_Your instructions:_ From the records, return each line that has the word "agent" in it.

_Material to process:_
■ ■ ■ ■ ■ ■ ■

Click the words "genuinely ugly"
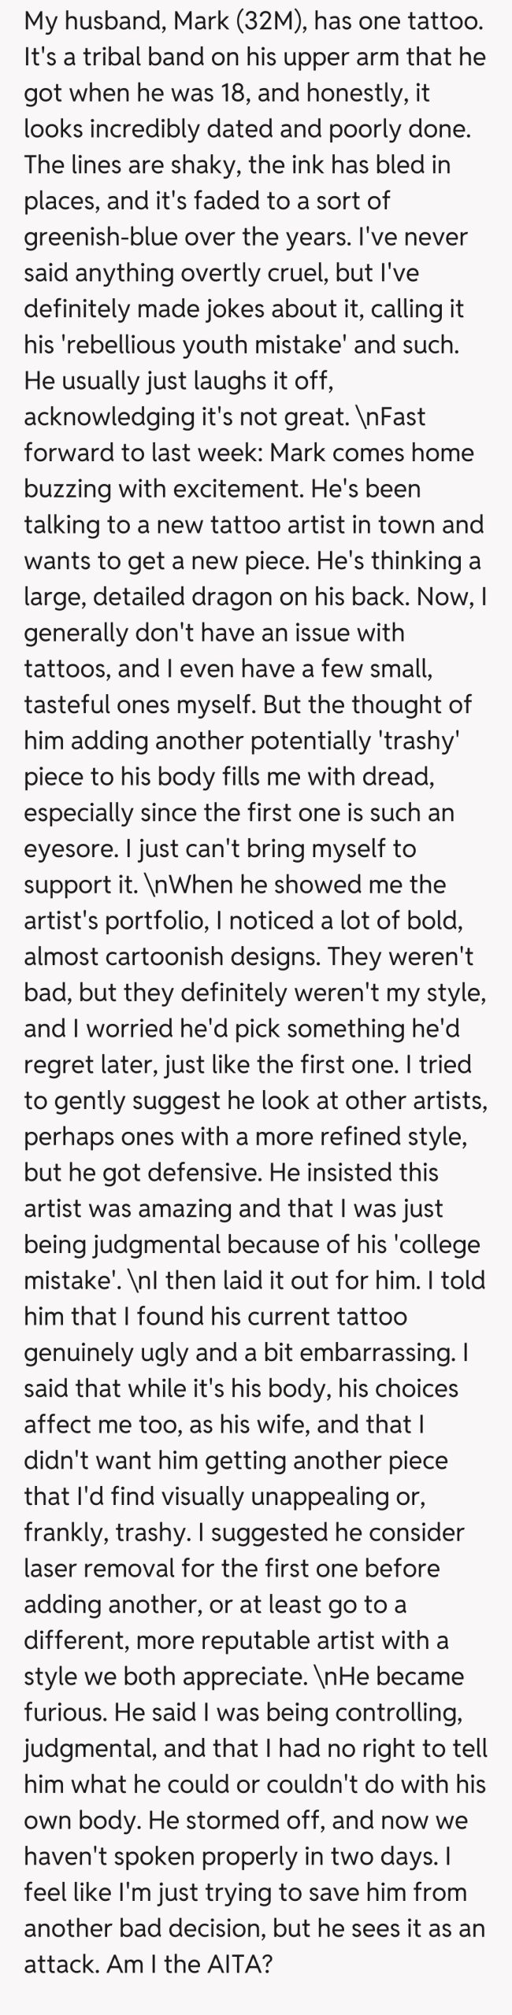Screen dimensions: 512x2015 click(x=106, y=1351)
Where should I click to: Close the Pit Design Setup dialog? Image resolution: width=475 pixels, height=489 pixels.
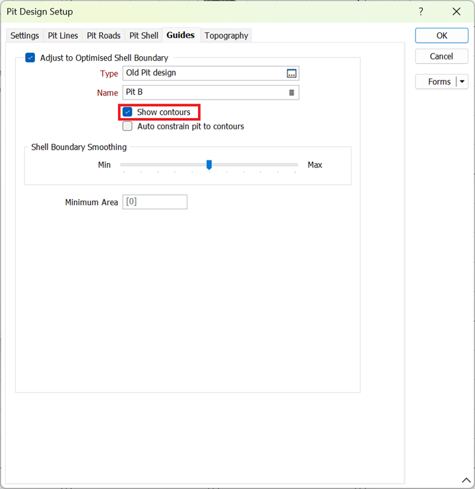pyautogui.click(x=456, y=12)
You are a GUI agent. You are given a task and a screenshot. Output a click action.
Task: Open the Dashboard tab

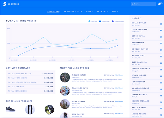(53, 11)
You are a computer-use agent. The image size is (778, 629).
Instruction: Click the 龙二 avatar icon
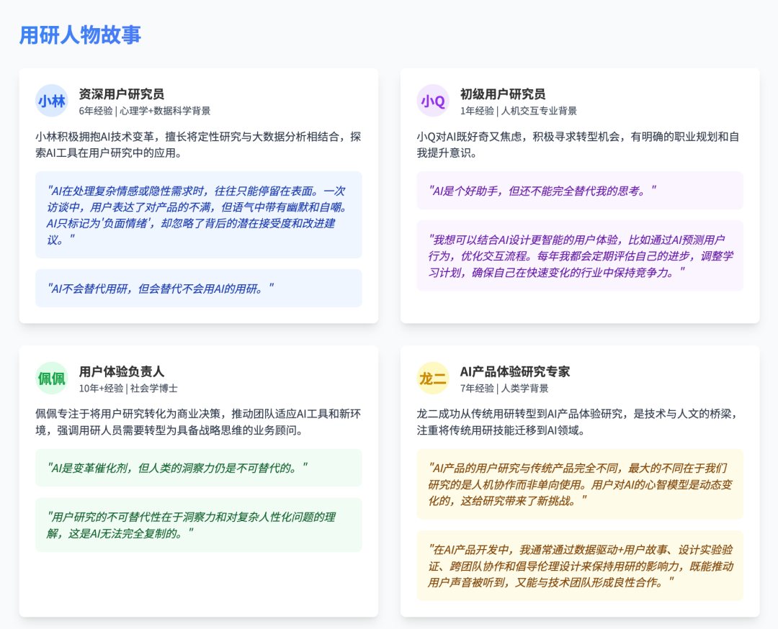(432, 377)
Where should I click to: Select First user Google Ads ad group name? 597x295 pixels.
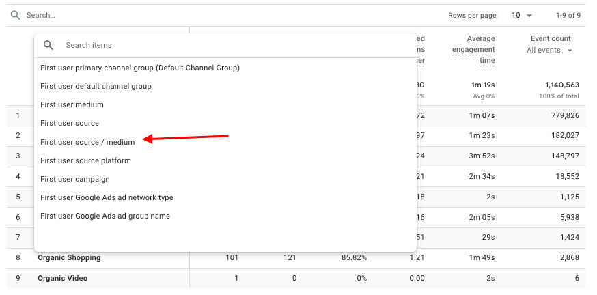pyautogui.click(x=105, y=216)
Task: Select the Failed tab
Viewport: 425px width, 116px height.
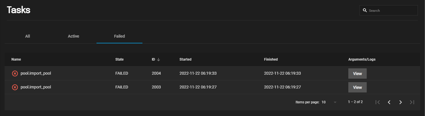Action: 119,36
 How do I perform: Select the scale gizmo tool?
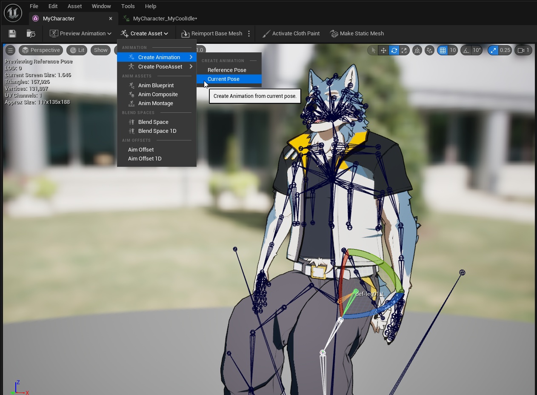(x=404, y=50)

■ ■ ■ ■ ■ ■ ■

_The answer:_
You are a GUI agent. You are given a task and a screenshot. Output a click action.
You are a computer-use agent. The image size is (778, 629).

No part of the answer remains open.